Adieu ma jolie

Du cinéma qui tient la route.

Même si l’on n’est pas fasciné par les États-Unis d’Amérique, à peine davantage par le roman policier, il n’est pas concevable d’ignorer des créations littéraires originales comme celle de Philip Marlowe. D’autant qu’il est le héros d’une dizaine de romans et d’une tripotée de nouvelles écrites par Raymond Chandler, que les adaptations au cinéma sont légion, que le personnage a été incarné par une vingtaine d’acteurs différents, dont les plus notoires sont évidemment Humphrey Bogart et Robert Mitchum, l’un dans Le grand sommeil de Howard Hawks en 1946, l’autre par Robert Mitchum dans cet Adieu ma jolie de Dick Richards en 1975, reprise d’Adieu ma belle d’Edward Dmytryk en 1944.

Je ne connaissais du détective privé que le film d’Howard Hawks où les acteurs puissants, Bogart, dont c’était la deuxième collaboration avec sa femme Lauren Bacallparvenaient presque à sauver un scénario emberlificoté et et à peine compréhensible. Il est certain qu’Adieu ma jolie est davantage abordable, même si l’enchevêtrement des histoires, les fausses pistes, les chausse-trapes, les ambiguïtés, les bifurcations, les impasses se multiplient.

Seulement, malgré les difficultés qu’éprouve le spectateur à suivre les cheminements de l’intrigue – des intrigues, serait une indication plus exacte – le film du météore Dick Richards est à peu près constamment lisible et ne perd jamais le spectateur dans des circonvolutions trop sophistiquées : on veut bien suivre avec attention des péripéties sinueuses, on ne se félicite pas de devoir repasser trois fois certaines séquences pour apercevoir le petit détail que le réalisateur a placé sous le regard.

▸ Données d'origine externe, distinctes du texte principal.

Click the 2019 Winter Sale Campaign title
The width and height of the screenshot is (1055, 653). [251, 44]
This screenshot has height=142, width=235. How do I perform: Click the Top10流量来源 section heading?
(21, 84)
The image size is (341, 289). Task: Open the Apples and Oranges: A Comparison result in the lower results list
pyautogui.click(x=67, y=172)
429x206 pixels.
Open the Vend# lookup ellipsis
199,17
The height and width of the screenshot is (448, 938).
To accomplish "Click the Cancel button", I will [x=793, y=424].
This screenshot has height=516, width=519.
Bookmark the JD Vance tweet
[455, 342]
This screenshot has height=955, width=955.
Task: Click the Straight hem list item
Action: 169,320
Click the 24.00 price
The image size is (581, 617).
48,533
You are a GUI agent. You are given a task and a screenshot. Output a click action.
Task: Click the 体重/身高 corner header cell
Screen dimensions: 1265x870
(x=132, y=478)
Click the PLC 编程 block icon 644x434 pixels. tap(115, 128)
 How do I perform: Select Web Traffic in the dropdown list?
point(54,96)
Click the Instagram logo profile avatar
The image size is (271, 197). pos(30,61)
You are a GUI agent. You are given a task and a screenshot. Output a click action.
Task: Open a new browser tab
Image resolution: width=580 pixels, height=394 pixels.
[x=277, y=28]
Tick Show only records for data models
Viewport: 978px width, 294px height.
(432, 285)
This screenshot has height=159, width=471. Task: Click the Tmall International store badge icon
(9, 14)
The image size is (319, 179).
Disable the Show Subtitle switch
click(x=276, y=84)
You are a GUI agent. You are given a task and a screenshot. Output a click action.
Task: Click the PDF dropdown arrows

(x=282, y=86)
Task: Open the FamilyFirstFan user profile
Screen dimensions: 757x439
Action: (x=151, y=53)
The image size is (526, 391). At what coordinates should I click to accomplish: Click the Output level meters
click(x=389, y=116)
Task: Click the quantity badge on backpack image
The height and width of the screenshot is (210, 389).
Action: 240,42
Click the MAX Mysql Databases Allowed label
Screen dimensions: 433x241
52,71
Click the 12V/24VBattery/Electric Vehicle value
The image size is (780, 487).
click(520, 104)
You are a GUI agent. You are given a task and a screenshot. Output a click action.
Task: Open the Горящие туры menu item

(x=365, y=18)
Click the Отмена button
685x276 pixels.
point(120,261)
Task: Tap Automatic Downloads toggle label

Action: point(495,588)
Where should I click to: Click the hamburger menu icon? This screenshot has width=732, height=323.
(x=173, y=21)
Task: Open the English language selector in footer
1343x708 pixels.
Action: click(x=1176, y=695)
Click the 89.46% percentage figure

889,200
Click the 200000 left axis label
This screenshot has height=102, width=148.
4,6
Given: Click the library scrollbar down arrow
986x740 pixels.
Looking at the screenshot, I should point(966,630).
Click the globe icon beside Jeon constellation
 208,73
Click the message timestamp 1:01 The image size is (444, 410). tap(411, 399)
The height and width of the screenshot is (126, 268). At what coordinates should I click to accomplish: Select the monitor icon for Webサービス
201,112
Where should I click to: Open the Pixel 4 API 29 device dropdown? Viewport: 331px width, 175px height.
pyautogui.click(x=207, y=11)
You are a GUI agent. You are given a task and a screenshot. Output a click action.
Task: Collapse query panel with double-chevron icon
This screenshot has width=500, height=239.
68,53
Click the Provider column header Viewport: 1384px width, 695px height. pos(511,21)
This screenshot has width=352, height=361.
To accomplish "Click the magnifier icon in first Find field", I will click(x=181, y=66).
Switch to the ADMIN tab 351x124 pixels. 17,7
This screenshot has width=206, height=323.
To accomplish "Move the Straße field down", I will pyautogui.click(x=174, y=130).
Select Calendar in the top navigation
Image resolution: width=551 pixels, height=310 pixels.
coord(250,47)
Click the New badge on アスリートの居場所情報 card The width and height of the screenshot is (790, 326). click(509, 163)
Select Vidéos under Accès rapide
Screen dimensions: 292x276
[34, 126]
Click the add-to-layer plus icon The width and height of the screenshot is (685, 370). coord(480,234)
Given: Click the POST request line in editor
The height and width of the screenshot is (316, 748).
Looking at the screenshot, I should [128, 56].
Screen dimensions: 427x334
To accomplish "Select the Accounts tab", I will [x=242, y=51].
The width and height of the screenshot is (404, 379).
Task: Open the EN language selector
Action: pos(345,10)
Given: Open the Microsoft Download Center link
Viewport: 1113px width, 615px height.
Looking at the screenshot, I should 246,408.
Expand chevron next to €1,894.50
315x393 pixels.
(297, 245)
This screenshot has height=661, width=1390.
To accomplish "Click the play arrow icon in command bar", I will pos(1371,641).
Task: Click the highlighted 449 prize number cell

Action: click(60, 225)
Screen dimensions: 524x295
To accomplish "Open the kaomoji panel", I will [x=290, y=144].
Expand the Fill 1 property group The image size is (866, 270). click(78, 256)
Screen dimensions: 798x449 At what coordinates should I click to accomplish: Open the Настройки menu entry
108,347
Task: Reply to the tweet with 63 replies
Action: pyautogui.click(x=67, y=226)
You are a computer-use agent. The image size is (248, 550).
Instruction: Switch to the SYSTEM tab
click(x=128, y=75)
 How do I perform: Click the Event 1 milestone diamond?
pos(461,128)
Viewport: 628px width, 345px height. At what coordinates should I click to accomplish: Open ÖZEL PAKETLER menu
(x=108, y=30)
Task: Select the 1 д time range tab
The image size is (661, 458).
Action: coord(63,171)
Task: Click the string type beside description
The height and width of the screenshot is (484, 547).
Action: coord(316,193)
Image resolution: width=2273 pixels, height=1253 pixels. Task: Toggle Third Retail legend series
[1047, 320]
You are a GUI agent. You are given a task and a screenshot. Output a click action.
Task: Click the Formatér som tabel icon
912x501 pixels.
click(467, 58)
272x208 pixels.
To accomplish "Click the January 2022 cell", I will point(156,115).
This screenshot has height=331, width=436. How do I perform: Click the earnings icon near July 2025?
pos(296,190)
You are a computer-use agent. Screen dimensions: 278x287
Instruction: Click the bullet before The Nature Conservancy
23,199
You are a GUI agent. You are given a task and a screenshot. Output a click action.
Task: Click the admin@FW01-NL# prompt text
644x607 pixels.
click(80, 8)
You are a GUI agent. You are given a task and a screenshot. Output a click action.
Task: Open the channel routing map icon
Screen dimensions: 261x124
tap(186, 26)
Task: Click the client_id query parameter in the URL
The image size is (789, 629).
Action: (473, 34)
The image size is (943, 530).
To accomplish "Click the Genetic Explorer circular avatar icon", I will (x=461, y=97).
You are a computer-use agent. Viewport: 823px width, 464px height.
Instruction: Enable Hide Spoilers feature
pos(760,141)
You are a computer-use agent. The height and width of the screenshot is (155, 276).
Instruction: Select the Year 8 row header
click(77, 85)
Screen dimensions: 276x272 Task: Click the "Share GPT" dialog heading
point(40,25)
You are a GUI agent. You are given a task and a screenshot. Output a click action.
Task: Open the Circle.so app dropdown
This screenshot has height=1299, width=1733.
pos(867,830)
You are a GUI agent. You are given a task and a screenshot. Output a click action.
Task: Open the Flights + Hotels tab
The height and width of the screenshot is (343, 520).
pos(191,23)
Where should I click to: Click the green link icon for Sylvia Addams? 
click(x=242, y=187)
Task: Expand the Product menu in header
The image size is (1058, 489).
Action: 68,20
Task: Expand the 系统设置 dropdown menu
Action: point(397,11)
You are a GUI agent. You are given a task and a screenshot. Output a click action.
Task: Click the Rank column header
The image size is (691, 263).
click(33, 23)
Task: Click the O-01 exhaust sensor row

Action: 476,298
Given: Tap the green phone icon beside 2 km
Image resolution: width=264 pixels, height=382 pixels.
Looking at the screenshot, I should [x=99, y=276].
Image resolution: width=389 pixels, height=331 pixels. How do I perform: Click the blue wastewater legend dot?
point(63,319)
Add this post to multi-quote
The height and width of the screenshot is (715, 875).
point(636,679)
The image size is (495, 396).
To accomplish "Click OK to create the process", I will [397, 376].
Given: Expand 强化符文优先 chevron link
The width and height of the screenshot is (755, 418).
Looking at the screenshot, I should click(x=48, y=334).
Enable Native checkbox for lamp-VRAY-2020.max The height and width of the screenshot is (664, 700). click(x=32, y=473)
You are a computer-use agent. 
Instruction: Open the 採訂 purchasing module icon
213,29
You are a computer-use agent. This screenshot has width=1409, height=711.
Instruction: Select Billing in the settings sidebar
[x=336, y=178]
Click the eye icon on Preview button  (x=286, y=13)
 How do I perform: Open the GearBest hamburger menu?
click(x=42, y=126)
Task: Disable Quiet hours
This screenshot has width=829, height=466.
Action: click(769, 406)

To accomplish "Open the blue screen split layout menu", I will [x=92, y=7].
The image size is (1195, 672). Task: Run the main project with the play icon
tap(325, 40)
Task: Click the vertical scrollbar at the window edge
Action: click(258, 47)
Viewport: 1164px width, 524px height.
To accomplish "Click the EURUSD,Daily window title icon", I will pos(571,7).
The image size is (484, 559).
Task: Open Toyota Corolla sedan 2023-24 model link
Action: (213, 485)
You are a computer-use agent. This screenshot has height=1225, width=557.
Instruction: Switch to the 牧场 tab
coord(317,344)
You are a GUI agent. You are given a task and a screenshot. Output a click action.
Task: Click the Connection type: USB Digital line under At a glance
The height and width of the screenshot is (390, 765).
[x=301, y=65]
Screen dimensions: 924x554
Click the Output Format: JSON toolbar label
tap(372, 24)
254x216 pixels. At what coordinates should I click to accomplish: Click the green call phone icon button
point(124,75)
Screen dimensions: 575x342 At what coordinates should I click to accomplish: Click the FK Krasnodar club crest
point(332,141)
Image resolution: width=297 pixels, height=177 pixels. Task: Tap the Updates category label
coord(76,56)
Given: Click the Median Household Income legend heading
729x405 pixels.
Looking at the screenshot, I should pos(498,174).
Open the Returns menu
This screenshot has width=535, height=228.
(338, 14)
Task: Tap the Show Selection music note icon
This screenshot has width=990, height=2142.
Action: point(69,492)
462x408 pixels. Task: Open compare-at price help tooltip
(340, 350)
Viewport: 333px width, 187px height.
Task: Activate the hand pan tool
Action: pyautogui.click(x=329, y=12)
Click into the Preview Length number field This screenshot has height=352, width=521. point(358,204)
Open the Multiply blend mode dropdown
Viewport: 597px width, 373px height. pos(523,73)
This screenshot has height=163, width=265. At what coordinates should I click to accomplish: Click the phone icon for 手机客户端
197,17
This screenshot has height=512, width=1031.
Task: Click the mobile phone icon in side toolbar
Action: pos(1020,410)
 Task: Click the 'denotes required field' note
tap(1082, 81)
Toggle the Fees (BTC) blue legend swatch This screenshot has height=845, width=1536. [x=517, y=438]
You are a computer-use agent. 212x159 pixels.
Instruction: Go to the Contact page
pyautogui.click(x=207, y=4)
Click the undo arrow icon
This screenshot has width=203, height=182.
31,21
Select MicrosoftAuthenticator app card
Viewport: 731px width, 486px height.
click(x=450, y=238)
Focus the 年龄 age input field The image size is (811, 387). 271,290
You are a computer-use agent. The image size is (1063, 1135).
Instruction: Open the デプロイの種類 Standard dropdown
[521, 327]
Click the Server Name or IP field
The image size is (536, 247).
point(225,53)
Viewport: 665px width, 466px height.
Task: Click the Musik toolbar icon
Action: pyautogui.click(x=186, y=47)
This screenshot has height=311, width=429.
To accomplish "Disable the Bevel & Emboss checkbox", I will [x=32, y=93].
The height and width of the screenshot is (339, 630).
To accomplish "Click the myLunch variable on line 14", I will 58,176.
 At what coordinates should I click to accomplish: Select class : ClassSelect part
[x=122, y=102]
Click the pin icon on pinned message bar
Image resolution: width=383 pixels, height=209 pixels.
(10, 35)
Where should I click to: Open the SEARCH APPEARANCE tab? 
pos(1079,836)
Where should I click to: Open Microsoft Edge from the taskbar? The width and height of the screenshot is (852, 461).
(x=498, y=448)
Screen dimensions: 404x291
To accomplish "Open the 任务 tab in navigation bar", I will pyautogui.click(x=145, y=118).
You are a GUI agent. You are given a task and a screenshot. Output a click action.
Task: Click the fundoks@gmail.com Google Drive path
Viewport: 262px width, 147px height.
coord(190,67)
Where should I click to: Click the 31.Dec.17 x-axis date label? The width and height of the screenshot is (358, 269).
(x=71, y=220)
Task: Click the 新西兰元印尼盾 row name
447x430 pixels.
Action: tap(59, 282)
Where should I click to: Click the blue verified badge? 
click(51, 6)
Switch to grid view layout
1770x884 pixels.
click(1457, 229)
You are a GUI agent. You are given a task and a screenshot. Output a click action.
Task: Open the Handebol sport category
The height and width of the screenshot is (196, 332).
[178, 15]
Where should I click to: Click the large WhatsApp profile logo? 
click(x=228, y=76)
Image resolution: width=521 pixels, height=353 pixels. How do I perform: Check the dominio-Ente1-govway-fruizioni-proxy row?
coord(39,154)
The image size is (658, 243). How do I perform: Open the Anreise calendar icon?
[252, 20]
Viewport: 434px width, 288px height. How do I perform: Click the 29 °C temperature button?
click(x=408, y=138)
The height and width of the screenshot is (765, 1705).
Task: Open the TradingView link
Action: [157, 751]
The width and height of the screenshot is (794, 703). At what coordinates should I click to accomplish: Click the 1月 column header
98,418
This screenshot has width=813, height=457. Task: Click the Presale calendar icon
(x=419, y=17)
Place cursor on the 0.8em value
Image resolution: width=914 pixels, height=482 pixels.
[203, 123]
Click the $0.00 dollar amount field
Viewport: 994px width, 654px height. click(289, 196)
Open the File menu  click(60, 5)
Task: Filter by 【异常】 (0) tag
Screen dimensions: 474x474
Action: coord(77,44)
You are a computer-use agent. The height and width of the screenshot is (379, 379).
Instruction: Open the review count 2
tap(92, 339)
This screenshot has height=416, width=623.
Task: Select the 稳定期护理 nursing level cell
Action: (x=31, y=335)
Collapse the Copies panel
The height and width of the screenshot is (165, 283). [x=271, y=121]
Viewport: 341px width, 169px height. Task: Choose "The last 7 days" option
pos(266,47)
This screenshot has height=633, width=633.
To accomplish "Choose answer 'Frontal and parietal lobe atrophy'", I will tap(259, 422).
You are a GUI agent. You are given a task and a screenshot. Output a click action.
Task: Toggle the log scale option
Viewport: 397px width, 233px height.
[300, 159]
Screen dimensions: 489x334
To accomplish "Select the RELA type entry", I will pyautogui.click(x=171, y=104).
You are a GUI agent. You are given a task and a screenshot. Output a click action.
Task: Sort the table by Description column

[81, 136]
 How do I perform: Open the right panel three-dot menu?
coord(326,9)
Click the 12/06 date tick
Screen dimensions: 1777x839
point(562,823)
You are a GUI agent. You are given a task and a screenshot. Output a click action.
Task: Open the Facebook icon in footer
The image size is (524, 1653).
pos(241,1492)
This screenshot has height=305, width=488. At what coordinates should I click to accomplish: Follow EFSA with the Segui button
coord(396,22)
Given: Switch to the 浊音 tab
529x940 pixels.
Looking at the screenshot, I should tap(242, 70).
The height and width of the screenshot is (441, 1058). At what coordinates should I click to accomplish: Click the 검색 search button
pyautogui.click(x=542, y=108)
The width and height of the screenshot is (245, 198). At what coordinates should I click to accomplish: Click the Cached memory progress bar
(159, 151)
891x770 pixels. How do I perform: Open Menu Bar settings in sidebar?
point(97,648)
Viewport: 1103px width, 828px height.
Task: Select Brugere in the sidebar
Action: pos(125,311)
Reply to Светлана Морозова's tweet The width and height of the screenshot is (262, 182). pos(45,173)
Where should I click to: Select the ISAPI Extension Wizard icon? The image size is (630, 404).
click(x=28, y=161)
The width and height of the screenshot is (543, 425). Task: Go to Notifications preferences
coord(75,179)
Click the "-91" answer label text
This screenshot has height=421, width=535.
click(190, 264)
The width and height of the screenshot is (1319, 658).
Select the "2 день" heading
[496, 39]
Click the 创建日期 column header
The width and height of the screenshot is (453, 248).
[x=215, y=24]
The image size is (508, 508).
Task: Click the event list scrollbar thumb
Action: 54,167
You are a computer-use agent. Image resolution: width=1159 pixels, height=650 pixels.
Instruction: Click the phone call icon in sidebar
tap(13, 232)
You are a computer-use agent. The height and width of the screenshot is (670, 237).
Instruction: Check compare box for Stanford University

Pourtant ce n’est pas si simple que ça ; mais dès le début, le réalisateur place le projecteur sur son acteur principal ; on n’oserait pas écrire ‘’héros’’ tant Philip Marlowe apparaît las, désabusé, fatigué, ennuyé de tout, sceptique sur son métier et sur la médiocrité humaine. On passe au thème principal : le désir fou furieux d’une sorte de gorille bas du plafond, Moose Malloy (Jack O’Halloran) de retrouver sa compagne Velma, mystérieusement évaporée alors qu’il passait sept années en prison et sa décision de confier à Marlowe cette recherche.

Recherche pleine de rebondissements, de traques, de révélations ; c’est d’ailleurs un peu le propre de ce genre de films : des interrogatoires, des pièces de puzzle qui commencent à s’imbriquer les unes dans les autres, des mystères qui peu à peu s’éclaircissent… juste avant de s’embrumer. Des morts bizarres, des personnages singuliers, généralement perturbés par la folie ou par l’alcool.

Une deuxième histoire vient se greffer là-dessus et s’y enchevêtrer ; elle aura l’avantage d’y introduire la superbe Charlotte Rampling dont on apprendra in fine qu’elle n’est pas tout à fait celle qu’on pensait qu’elle soit. Même si l’on s’en doutait un peu, il fait toujours plaisir d’être conforté dans ses intuitions. Et puis sa beauté est si éclatante !

Toujours est-il que le film va à deux-cents à l’heure et ne manque jamais de retenir l’attention du spectateur ; c’est très agréablement filmé, doté d’une musique parfaitement bien adaptée aux situations, excellemment interprété. Un film d’une qualité supérieure.

Je ne dis pas qu’on n’en voit plus, mais enfin, on en manque beaucoup !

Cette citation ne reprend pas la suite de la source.